Al igual que en 2016, tanto el PSOE como Podemos han establecido su posición negociadora desde la desconfianza y el convencimiento de que la otra parte cedería en el último minuto. Y, al igual que entonces, según se ha ido acercando ese momento, la tensión no ha ido en descenso sino en aumento. Ambos han jugado la partida contemplando una segunda oportunidad en el horizonte y situando ese último minuto en septiembre, antes de que termine el plazo de dos meses para la disolución de las Cortes y la convocatoria de elecciones. Si no hay acuerdo, Podemos tendrá que debatir si vota en contra de Sánchez u opta por una abstención que facilite su investidura.

ERC y Bildu «contaminan»

En cuanto a los demás aliados de Sánchez, hay varios partidos que decidirán su voto entre mañana o el mismo martes, y se debaten entre el «sí» y la «abstención». Es el caso de ERC, con 14 escaños, el PNV con seis, Bildu con cuatro y Compromís con uno. Si Sánchez logra el respaldo del Grupo Vasco, obtendrá tantos «síes» como en la legislatura fallida: 131. Si quiere superar ese dudoso récord, tendrá que contar con el apoyo de ERC o Bildu. Dos partidos cuyo respaldo «contaminaría» ahora mismo la imagen del presidente del Gobierno, según creen fuentes del PSOE. Especialmente, ante la cada vez más cercana sentencia del Tribunal Supremo por el 1 de octubre.
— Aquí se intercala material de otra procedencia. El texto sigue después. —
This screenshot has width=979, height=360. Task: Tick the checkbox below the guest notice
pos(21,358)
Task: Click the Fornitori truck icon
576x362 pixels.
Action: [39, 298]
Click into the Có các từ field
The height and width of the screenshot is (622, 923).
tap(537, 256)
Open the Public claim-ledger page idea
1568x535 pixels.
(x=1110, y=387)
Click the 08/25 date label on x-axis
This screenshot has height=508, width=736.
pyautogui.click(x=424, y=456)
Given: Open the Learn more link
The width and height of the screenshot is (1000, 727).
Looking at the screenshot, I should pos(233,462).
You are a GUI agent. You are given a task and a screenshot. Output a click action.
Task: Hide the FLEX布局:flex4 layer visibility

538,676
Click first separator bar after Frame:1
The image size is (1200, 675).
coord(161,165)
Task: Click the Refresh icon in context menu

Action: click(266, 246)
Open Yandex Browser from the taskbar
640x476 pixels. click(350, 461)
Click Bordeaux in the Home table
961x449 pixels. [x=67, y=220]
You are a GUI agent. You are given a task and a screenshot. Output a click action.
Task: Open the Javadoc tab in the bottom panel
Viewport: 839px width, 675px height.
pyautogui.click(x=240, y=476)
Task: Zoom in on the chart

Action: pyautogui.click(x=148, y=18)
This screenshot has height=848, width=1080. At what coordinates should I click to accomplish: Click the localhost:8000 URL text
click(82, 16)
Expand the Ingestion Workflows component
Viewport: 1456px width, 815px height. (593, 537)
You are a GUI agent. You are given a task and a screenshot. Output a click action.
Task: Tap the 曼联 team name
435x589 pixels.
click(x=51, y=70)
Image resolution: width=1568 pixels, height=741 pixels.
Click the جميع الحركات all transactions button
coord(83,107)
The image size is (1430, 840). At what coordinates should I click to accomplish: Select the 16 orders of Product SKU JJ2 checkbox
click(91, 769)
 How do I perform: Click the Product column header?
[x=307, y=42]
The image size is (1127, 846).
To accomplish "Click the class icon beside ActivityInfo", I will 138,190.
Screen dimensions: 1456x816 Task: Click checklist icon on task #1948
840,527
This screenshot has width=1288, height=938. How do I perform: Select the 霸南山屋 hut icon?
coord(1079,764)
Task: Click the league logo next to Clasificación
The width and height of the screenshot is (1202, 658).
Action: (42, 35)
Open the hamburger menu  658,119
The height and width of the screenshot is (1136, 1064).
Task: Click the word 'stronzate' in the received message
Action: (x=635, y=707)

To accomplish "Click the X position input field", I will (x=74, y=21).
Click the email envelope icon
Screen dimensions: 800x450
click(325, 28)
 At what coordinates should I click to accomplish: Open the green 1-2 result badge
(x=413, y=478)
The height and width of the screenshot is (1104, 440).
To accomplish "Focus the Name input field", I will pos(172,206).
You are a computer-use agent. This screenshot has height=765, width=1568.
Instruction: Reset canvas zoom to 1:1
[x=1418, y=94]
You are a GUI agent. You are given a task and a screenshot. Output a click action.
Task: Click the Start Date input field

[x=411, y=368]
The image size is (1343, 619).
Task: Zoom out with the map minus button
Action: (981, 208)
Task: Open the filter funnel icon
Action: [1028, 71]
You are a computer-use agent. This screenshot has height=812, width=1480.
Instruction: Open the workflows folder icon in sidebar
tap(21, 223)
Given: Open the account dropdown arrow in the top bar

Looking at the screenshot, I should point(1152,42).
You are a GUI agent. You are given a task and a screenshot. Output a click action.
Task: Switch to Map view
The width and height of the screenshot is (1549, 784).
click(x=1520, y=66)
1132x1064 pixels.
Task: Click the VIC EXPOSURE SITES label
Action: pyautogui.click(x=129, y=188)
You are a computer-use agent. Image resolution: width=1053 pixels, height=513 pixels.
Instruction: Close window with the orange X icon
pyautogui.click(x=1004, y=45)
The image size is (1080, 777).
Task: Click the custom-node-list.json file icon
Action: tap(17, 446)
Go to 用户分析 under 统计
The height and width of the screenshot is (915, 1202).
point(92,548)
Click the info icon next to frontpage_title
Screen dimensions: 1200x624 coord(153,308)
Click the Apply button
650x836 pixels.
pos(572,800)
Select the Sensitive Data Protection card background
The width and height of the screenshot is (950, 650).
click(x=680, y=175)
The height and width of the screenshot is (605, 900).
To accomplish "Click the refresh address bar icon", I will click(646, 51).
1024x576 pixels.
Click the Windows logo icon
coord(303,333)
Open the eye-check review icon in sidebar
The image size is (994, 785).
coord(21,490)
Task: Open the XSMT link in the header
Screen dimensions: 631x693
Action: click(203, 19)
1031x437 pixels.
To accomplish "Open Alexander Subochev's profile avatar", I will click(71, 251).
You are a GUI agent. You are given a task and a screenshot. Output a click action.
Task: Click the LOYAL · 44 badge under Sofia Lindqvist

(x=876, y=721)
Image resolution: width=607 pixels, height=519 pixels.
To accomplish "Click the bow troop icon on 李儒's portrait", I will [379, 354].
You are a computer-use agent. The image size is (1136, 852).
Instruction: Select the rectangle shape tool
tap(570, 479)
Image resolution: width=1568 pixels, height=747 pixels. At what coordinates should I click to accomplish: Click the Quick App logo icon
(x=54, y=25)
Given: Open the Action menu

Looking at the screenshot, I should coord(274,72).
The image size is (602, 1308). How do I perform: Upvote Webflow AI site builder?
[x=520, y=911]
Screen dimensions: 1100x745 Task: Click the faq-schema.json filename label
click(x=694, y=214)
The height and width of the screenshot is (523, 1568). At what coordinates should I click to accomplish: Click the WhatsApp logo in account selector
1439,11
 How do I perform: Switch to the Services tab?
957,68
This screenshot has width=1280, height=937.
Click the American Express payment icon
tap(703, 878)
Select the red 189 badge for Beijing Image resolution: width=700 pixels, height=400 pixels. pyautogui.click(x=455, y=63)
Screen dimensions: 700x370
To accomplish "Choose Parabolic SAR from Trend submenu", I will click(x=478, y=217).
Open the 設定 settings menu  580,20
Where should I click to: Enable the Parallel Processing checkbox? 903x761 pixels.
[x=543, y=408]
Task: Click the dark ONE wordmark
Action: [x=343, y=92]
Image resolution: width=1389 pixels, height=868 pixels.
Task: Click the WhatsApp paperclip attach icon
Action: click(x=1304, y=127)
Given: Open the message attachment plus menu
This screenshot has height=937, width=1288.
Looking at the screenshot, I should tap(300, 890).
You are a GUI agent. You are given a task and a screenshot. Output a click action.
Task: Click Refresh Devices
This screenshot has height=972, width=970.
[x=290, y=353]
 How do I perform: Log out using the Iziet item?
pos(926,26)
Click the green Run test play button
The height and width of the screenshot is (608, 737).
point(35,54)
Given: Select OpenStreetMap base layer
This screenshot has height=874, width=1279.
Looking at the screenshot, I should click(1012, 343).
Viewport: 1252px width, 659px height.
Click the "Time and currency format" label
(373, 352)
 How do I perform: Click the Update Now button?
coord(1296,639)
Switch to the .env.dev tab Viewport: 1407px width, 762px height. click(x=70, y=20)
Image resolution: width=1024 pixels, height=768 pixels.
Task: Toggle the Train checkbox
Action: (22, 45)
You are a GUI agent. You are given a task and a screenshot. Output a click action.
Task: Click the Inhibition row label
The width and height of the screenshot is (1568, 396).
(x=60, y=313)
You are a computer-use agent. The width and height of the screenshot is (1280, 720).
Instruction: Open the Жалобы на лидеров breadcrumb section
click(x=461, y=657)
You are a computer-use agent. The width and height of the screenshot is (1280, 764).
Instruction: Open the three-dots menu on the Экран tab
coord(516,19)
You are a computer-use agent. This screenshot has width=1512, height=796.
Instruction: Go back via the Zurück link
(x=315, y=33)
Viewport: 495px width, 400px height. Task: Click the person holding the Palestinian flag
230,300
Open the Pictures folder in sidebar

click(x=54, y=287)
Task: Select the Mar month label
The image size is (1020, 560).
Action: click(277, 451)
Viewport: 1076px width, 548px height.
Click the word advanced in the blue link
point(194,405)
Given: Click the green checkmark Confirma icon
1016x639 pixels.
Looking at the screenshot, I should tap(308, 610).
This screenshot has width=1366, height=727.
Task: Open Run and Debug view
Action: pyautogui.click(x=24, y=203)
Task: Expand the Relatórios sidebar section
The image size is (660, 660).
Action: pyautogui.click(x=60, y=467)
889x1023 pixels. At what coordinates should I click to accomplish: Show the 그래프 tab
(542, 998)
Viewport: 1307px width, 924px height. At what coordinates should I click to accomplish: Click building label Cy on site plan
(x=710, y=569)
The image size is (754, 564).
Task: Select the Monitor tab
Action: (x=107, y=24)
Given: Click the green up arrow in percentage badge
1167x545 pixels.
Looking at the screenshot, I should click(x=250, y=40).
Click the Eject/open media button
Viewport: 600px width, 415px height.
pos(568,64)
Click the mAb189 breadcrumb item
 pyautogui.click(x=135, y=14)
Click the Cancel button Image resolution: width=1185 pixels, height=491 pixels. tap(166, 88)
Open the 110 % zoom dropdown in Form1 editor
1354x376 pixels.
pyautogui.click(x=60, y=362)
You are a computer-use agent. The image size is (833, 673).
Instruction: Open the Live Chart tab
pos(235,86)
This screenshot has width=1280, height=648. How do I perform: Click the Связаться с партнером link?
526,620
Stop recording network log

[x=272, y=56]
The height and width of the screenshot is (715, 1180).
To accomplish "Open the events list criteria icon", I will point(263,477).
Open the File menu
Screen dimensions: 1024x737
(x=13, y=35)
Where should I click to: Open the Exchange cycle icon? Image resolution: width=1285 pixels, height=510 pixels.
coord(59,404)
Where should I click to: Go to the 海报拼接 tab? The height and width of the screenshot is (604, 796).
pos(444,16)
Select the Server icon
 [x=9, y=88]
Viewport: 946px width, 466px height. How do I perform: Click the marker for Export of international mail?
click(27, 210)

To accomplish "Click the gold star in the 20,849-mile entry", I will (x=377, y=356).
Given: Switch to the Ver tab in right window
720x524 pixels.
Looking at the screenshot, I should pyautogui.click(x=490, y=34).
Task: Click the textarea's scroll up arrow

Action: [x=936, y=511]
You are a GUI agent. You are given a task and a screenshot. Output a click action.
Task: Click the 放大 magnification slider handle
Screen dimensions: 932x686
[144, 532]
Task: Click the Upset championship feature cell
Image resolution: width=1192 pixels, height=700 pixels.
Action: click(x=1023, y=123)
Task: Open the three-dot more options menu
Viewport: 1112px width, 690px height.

Si esta semana España vive su tercera investidura fallida, el líder socialista se alzará con el título de candidato a presidente del Gobierno con más investiduras fracasadas a la espalda, dos, frente a una de Mariano Rajoy. Desde la barrera, el PP contempla la guerra entre los dos socios que le expulsaron hace un año del Gobierno. Uno de sus asesores políticos más conocidos reflexionaba esta semana con humor sobre qué consejo podría dar a Sánchez y a Iglesias para salvar la investidura. Su conclusión fue contundente: «adonde han llegado no hay nada que sirva».